(Element and text position data)
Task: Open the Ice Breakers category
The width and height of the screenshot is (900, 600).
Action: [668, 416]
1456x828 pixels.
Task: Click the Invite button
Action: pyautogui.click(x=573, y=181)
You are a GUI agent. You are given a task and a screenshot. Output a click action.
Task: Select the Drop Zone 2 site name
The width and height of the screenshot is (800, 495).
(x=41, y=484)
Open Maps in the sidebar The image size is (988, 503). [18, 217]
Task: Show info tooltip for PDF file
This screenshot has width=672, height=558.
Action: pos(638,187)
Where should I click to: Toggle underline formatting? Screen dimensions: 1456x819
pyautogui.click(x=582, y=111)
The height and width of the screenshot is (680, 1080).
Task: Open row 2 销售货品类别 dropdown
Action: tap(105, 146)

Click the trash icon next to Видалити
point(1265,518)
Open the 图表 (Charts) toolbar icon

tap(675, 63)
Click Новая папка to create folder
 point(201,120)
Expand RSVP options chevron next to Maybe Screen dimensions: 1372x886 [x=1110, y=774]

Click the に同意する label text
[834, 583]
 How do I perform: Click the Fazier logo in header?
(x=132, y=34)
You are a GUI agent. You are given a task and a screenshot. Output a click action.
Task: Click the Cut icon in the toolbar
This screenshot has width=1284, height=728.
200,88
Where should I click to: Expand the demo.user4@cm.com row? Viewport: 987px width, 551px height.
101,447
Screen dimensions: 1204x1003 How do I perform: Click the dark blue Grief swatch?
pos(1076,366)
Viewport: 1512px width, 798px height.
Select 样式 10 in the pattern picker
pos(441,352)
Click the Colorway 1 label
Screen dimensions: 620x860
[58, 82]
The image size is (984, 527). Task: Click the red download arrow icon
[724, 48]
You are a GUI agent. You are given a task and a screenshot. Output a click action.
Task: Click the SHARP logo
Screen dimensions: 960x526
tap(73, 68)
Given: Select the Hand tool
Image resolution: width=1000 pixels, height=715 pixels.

## Problem to work on
Reproduce all of the lines above word for word, without changing anything.

## Answer to the task
Task: Open the Ice Breakers category
The width and height of the screenshot is (900, 600).
Action: [668, 416]
1456x828 pixels.
Task: Click the Invite button
Action: pyautogui.click(x=573, y=181)
You are a GUI agent. You are given a task and a screenshot. Output a click action.
Task: Select the Drop Zone 2 site name
The width and height of the screenshot is (800, 495).
(x=41, y=484)
Open Maps in the sidebar The image size is (988, 503). [18, 217]
Task: Show info tooltip for PDF file
This screenshot has width=672, height=558.
Action: pos(638,187)
Where should I click to: Toggle underline formatting? Screen dimensions: 1456x819
pyautogui.click(x=582, y=111)
The height and width of the screenshot is (680, 1080).
Task: Open row 2 销售货品类别 dropdown
Action: tap(105, 146)

Click the trash icon next to Видалити
point(1265,518)
Open the 图表 (Charts) toolbar icon

tap(675, 63)
Click Новая папка to create folder
 point(201,120)
Expand RSVP options chevron next to Maybe Screen dimensions: 1372x886 [x=1110, y=774]

Click the に同意する label text
[834, 583]
 How do I perform: Click the Fazier logo in header?
(x=132, y=34)
You are a GUI agent. You are given a task and a screenshot. Output a click action.
Task: Click the Cut icon in the toolbar
This screenshot has width=1284, height=728.
200,88
Where should I click to: Expand the demo.user4@cm.com row? Viewport: 987px width, 551px height.
101,447
Screen dimensions: 1204x1003 How do I perform: Click the dark blue Grief swatch?
pos(1076,366)
Viewport: 1512px width, 798px height.
Select 样式 10 in the pattern picker
pos(441,352)
Click the Colorway 1 label
Screen dimensions: 620x860
[58, 82]
The image size is (984, 527). Task: Click the red download arrow icon
[724, 48]
You are a GUI agent. You are given a task and a screenshot. Output a click action.
Task: Click the SHARP logo
Screen dimensions: 960x526
tap(73, 68)
Given: Select the Hand tool
Image resolution: width=1000 pixels, height=715 pixels.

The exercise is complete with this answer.